Retype exactly the lines from the one holding "Viewport: 588px width, 368px" through the final line of the data, both included.

# RECORDS PROVIDED
----------
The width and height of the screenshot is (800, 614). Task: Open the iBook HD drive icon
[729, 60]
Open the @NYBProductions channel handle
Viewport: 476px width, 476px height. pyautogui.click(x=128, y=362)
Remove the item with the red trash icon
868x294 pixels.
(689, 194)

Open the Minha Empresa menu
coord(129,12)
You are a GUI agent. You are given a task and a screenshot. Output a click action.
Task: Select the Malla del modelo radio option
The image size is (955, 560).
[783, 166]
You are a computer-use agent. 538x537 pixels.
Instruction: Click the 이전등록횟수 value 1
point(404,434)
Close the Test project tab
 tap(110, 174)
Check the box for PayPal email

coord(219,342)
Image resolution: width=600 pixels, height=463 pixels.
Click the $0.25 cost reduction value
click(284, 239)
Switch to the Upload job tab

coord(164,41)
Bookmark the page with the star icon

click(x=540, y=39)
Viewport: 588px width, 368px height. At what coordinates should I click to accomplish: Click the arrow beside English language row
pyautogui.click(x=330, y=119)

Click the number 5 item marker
----------
# ANSWER BOX
Viewport: 588px width, 368px height. At what coordinates should I click to accomplish: Click the arrow beside English language row
pyautogui.click(x=330, y=119)

Click the number 5 item marker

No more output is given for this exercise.